You have to follow the exact same procedure.

if if f'(x)= (x^2-1) / x^2

Then you
1)differenciante the numerator, multiply it the denominator, which gives you:

[1] 2x * x^2 = 2x^3

2)differenciate the denominator, multiply it the numerator, which gives you:

[2] 2x*(x^2 -1) = (2x^3 - 2x)

3)You do [1] - [2] and divide that by the denominator squared. Which gives you:

([1] - [2])/x^4 = (2x^3 - 2x^3 +2x) /x^4 = 2x/x^4 = 2/x^3

 

[ZeroRay]

Thanks I'll try that.

 

[vordhosbn]

3 friends dine in a fancy restaurant. After the meal the waiter brings the bill - all together 50$. The friends pay these 50$ and the waiter brings the 50$ to his boss. The boss told the waiter: "Hey, these 3 gentlemen are regulars, and regulars get a 10% discount! Here are 5$ give them back!"
On his way back to the table of the friends, the waiter thinks by himself: "These scroungers haven't given me any tip, so I'll keep 2$ and return them only 3$."

Okay, at the end the 3 friends have payed 47$ for their meals, right? (50-3=47)
2$ has the waiter now in his own pocket.
But wait, 47+2=49 !(?) Suddenly there is 1$ missing!
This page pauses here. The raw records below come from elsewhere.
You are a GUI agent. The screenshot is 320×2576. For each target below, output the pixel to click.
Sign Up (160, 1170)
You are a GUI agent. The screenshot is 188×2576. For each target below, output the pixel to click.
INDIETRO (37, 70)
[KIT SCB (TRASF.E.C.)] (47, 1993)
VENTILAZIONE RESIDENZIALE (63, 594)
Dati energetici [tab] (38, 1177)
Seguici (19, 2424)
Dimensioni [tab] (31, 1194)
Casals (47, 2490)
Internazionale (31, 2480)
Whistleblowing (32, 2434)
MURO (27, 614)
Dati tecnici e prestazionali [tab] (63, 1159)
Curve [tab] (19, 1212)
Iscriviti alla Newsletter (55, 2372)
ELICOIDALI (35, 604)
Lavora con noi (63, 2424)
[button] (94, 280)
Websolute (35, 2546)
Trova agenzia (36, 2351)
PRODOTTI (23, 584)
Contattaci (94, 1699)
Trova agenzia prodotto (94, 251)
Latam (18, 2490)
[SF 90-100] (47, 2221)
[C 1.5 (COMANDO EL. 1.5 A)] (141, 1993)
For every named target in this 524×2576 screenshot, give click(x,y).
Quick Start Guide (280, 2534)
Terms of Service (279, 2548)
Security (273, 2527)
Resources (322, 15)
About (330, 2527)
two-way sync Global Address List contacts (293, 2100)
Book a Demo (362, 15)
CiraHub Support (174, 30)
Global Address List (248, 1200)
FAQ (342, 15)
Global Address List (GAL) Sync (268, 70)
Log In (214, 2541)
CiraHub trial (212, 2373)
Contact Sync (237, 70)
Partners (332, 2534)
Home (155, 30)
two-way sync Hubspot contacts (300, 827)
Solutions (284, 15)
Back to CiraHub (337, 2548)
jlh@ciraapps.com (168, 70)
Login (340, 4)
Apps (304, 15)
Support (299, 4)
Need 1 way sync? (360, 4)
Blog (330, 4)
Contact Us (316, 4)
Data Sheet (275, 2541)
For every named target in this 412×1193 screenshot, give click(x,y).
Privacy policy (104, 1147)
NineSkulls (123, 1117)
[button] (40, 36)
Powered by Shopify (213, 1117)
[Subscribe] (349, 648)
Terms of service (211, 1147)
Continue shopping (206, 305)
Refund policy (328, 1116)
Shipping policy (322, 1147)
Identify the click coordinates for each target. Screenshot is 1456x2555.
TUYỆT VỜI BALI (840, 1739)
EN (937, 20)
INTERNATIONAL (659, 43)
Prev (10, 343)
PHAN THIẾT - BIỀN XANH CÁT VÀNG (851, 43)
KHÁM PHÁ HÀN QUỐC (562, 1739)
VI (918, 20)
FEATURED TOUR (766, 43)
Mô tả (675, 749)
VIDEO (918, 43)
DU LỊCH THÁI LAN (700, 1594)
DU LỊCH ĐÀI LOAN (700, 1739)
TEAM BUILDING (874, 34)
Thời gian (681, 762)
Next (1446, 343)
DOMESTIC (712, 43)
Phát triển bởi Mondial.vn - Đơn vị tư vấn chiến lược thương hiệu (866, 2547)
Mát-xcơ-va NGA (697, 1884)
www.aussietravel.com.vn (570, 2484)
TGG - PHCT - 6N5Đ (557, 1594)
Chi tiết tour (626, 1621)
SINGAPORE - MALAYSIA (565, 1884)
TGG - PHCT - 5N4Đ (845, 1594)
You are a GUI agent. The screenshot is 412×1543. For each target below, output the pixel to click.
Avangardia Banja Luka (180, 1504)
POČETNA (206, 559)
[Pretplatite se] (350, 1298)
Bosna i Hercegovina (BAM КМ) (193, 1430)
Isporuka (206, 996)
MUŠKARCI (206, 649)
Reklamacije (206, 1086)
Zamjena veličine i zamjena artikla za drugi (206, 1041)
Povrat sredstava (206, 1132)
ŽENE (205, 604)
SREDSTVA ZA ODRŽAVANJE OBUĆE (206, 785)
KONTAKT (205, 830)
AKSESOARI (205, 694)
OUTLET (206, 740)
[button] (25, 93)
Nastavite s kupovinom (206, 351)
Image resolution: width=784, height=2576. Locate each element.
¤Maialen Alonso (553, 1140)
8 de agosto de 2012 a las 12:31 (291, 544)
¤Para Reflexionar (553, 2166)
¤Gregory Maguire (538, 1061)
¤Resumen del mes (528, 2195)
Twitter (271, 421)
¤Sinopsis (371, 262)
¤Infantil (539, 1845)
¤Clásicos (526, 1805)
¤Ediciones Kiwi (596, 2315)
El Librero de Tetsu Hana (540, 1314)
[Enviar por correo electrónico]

Where is it ???

Anyone? This is pretty much recreational, I just need to know wtf is missing.

 

[whatsinaname]

Anyone? This is pretty much recreational, I just need to know wtf is missing.

Hmm, they paid 50$ and got back 3$ (which is in their pocket). So they paid 47$.

But the waiter gave 45$ to the owner. So 47$ - 45$ = 2$.

 

[Prophet Steve]

Yeah, what he says, you have to do minus and not plus.

50 dollars paid, they had to pay 45, he keeps two and gives three back.
So they got three of the difference and he got the other two.

EDIT:

Maybe this makes it easier.
It is right that they have paid 47. 45 for the food and 2 for the guy. The other 3 they got back.

They gave 50, minus three that they got back, so they payed 47. They should have paid 45, and he got the other two.

Well, one of this explanations must make it clear to you.

 

[RedShift]

Anyone? This is pretty much recreational, I just need to know wtf is missing.

Well for a start you say they paid $47 for their meal, then count the $2 the waiter kept again, when that is included in the $47 they paid, so in fact there is only $47 at the end. But you also forgot to count the $3 they got given as change. So that adds up to the original $50 from the start.

Its a stupid riddle based on using confusing language and information overload.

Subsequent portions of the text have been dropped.